** start of Source data **

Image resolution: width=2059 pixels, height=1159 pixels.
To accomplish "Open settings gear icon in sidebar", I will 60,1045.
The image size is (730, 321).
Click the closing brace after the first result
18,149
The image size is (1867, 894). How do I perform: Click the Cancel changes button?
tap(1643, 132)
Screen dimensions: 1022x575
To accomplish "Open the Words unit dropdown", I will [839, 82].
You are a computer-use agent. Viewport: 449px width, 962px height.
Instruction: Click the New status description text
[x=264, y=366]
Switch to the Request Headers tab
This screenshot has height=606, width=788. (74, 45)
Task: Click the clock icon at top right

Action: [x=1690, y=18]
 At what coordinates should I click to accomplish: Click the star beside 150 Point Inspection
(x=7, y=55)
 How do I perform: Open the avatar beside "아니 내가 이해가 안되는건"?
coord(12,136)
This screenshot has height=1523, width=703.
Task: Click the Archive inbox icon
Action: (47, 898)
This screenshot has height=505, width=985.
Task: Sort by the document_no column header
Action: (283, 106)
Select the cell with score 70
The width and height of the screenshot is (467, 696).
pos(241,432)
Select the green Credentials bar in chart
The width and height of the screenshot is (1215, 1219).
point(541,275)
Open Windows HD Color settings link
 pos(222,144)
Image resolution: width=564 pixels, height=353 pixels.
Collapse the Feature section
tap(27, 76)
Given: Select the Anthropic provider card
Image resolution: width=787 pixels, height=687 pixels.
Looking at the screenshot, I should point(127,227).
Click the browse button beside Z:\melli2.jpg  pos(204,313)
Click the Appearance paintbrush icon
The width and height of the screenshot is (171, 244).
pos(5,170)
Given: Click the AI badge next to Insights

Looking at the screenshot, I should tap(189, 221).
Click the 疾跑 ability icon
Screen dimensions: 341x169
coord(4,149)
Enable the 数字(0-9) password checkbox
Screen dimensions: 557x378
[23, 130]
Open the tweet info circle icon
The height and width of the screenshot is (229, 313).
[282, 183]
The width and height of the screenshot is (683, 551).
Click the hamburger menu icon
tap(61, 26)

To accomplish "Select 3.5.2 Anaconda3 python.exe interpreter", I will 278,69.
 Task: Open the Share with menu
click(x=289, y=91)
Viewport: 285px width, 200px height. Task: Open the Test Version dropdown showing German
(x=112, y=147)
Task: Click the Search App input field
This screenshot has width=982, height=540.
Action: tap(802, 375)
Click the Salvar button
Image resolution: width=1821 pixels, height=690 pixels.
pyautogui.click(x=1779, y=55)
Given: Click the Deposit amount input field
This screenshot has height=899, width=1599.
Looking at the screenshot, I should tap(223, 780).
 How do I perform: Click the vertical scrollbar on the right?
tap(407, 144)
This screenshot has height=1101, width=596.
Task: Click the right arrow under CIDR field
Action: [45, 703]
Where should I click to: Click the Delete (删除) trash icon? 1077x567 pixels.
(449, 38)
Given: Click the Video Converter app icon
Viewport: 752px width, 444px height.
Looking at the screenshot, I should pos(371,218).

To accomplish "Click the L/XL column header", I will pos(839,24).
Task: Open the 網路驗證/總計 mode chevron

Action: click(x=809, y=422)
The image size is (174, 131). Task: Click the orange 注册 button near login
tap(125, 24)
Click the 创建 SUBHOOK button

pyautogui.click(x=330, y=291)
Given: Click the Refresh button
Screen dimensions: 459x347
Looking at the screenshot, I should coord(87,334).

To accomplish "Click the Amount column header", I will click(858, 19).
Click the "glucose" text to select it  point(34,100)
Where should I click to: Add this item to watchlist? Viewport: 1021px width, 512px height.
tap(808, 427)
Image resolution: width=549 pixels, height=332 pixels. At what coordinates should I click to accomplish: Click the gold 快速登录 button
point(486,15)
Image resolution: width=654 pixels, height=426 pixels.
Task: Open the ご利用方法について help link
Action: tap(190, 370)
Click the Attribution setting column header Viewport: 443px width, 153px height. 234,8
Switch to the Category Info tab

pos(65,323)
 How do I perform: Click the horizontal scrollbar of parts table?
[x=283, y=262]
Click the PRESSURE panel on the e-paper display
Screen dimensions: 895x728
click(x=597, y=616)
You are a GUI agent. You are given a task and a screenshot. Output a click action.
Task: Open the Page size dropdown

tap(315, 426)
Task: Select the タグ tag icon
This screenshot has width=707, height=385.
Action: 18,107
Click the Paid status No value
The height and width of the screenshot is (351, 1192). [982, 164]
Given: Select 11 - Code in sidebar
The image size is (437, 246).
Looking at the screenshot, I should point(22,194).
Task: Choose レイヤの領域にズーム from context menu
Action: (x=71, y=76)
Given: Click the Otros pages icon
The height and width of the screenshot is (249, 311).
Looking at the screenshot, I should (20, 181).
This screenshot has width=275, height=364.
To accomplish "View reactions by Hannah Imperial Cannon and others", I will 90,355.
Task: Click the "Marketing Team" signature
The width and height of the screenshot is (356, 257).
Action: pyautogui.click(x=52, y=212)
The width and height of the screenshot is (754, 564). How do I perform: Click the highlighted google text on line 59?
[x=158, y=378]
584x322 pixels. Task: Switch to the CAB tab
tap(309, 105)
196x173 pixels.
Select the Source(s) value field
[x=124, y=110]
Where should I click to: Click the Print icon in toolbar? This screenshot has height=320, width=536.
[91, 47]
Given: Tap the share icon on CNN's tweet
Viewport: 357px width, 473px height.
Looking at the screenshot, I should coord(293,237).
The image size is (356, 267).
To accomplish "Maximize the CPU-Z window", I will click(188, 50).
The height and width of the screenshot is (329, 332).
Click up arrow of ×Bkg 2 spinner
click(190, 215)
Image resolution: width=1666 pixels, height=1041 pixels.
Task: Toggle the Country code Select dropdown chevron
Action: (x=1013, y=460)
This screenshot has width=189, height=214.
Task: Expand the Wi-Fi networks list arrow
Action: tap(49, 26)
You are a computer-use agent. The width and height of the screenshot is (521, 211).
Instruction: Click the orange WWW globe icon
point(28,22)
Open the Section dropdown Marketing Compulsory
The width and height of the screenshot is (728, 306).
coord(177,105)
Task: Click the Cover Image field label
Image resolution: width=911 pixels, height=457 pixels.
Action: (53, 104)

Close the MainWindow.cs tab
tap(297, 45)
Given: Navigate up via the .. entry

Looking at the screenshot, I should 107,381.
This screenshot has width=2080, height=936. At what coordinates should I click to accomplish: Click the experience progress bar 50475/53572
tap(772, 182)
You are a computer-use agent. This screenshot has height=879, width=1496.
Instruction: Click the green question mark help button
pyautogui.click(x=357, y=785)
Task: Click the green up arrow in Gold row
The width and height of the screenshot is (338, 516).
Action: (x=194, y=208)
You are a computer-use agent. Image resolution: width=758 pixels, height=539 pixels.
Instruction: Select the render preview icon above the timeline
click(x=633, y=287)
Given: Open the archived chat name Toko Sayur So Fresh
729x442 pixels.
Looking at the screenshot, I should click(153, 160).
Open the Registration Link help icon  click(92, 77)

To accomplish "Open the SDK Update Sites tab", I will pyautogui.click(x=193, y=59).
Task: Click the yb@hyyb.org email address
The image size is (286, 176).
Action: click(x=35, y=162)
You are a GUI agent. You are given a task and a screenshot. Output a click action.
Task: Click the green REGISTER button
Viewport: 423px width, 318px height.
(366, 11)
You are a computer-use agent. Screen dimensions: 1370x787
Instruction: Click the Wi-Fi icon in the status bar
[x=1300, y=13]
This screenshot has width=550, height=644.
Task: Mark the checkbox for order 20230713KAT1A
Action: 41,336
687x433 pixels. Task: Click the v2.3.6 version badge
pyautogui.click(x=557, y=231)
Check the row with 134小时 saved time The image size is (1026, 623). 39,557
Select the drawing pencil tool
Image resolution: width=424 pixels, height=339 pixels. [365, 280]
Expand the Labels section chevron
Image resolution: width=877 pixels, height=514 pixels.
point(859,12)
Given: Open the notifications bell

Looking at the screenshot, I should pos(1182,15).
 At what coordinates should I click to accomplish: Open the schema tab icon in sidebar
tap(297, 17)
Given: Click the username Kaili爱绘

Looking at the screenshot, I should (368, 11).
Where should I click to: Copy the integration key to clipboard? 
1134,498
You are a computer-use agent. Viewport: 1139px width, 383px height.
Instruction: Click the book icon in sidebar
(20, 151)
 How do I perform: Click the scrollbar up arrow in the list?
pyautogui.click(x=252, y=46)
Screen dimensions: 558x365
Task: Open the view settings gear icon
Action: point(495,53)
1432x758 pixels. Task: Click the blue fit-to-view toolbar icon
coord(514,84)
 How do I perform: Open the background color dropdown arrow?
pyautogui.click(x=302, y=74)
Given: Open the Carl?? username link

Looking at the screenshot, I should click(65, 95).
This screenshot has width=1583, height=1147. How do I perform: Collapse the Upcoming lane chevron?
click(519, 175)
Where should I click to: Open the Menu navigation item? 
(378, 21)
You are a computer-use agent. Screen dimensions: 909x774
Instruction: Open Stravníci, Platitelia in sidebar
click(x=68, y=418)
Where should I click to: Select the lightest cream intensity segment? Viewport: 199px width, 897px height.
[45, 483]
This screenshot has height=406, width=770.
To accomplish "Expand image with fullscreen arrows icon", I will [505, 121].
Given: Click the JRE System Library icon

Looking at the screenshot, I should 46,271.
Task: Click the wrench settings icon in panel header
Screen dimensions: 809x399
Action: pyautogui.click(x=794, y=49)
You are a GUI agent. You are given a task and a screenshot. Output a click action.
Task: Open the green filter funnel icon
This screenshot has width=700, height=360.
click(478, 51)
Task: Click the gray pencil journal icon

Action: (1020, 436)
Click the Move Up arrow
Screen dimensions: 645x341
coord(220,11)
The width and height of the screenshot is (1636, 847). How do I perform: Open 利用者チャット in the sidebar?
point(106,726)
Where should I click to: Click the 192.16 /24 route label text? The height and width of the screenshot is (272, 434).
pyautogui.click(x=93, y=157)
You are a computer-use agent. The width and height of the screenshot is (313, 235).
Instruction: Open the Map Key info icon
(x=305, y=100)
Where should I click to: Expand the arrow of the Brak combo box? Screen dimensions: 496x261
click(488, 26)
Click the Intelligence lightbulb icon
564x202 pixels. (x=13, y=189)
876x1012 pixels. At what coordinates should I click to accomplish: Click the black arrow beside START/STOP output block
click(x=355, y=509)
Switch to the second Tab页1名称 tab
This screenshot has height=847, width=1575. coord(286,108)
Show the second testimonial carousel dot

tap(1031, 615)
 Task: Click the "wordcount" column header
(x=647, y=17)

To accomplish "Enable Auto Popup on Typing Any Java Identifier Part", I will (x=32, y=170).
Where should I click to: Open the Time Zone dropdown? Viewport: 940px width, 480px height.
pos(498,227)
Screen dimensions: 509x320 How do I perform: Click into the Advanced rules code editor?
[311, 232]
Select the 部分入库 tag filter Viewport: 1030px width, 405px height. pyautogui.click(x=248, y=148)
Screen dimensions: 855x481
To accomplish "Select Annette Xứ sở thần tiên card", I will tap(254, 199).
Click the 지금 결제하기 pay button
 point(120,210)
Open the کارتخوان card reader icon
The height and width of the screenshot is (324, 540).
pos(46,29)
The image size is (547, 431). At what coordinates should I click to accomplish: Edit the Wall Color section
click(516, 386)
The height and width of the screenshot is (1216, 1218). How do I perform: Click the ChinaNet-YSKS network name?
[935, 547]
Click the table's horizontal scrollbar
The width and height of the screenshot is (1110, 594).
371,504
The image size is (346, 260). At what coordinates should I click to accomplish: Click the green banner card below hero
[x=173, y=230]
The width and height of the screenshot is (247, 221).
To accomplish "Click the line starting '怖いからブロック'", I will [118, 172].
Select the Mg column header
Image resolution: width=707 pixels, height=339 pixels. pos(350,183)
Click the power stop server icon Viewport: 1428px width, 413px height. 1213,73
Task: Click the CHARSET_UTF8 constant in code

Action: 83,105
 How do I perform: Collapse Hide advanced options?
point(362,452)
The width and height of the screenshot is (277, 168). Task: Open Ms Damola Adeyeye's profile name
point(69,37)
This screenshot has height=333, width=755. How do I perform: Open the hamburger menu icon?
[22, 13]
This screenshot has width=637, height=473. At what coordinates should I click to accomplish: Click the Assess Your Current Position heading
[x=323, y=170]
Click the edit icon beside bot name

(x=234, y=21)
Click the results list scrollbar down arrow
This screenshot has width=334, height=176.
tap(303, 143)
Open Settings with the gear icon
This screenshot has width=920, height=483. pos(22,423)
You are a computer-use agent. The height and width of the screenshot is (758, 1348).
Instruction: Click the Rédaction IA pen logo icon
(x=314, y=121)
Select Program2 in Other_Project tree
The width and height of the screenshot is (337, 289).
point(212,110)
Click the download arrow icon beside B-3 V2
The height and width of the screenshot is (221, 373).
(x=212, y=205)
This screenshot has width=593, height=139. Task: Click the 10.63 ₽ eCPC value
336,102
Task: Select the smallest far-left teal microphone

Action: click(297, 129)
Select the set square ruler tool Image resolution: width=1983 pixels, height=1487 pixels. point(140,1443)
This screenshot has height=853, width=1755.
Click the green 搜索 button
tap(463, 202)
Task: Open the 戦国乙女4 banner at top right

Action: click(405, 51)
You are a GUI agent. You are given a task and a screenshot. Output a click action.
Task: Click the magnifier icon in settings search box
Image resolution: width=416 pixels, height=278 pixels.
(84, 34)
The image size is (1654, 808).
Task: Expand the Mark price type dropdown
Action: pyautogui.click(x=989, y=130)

** end of Source data **

**Task**
Reproduce the records from the line with "Select the Mg column header" up to and including the line with "This screenshot has width=920, height=483.", changing "scrollbar" to "scroll bar" and leaving everything else the same.

**Written response**
Select the Mg column header
Image resolution: width=707 pixels, height=339 pixels. pos(350,183)
Click the power stop server icon Viewport: 1428px width, 413px height. 1213,73
Task: Click the CHARSET_UTF8 constant in code

Action: 83,105
 How do I perform: Collapse Hide advanced options?
point(362,452)
The width and height of the screenshot is (277, 168). Task: Open Ms Damola Adeyeye's profile name
point(69,37)
This screenshot has height=333, width=755. How do I perform: Open the hamburger menu icon?
[22, 13]
This screenshot has width=637, height=473. At what coordinates should I click to accomplish: Click the Assess Your Current Position heading
[x=323, y=170]
Click the edit icon beside bot name

(x=234, y=21)
Click the results list scroll bar down arrow
This screenshot has width=334, height=176.
tap(303, 143)
Open Settings with the gear icon
This screenshot has width=920, height=483. pos(22,423)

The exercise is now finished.